I hate Esquire magazine. Or GQ. Or any “men’s magazine” that talks about a suit in a reverent tone:
Which Type Of Shirt Collar Is Right For You?
Skinny Ties! Are You Ready?
The New Cufflinks For Summer
The truly powerful in America wear what the hell they want. “Office casual”. Jeans. The denim-shirt-and-khakis uniform of the tech geek. My boyfriend Michael once delivered flowers to a man worth over 50 million dollars. When he parked in the driveway, he was surprised by a man wearing old clothes covered in mud. You guess it – the man was the millionaire, playing in his garden. Be rich enough and you can wear whatever the fuck you want.
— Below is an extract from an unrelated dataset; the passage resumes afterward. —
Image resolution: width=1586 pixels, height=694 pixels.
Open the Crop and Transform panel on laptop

I enjoy wearing suits. They look great, and on the right guy they are sexy. Michael has a serious fetish about garters… those elastics thingies that hold up socks. And not just any socks, he loves a man in thin black dress socks. And boxer shorts. And an undershirt, particularly the “wife beater” kind. It’s a fetish for everything masculine: aftershave, leather dress shoes, a tie slightly undone, dress pants slightly unzipped…
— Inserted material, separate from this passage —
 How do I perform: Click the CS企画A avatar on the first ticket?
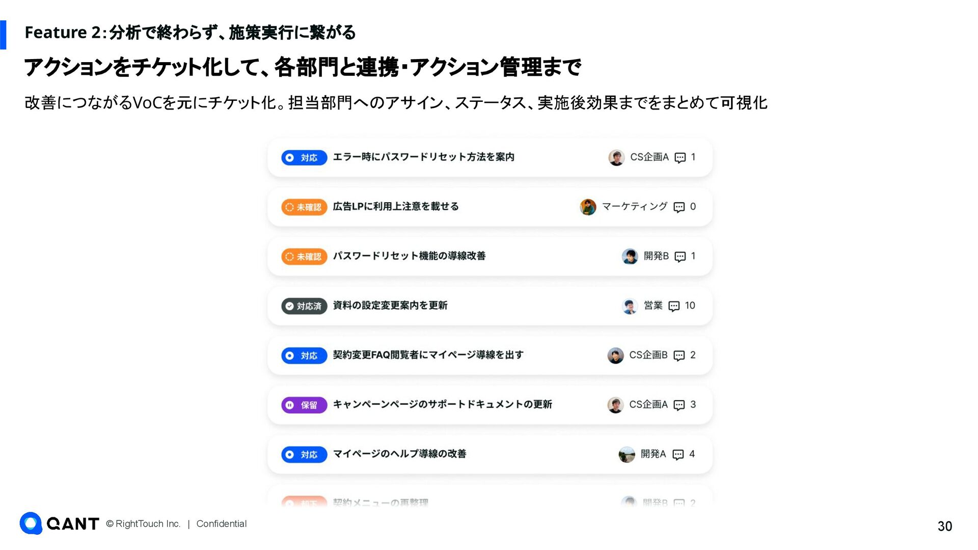click(616, 157)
Last night, Mike was reading a book about penises. “A Mind Of It’s Own” by David Friedman. Mike was enthralled by a mention about Robert Mapplethorpe’s photograph “Man In A Polyester Suit” and had to show me. It really affected him. I think it is because wearing a suit can be a transgressive act. One time I went to a My Life With The Thrill Kill Cult concert wearing a suit. There were women dressed in rubber walking men crawling on the floor like dogs. And I wore a suit. I had dozens of people come up to me and say, “Man! That’s so cool!” But I think I probably looked like someone’s dad. Or a creepy old guy trying to pick up a date. But that night it was hip to be square… dressing normally made me the biggest freak at the show.
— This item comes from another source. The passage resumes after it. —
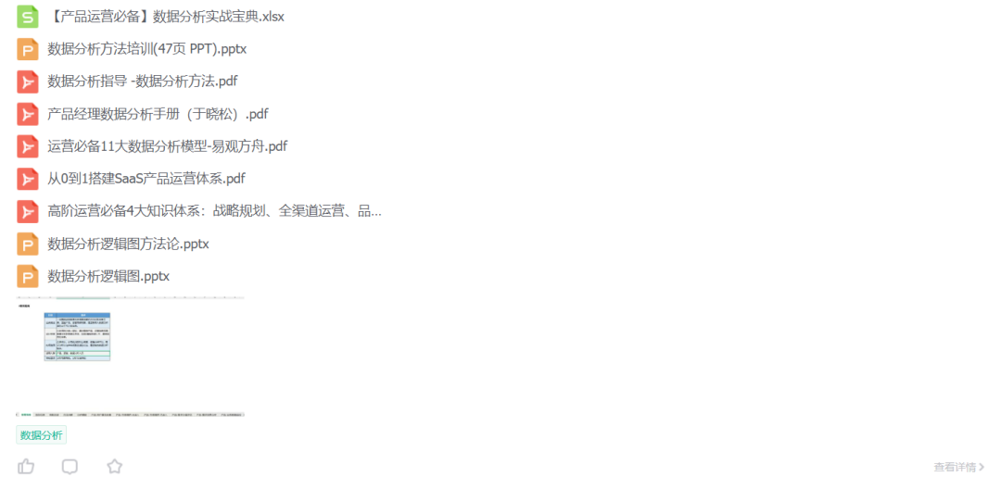Click the red PDF icon for 数据分析指导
However, men’s fashion magazines can go to hell. Suits never change, not like women’s clothes. Sometimes the lapels get wider, sometimes suspenders are hip. Magazines try to sell men on the idea that they have to keep in fashion, choosing the latest length of pant hem. If you really follow those details, I apologize, but I still think you are a tool. But do what you want. As Neil Patrick Harris on “How I Met Your Mother” might say, “Suit up!”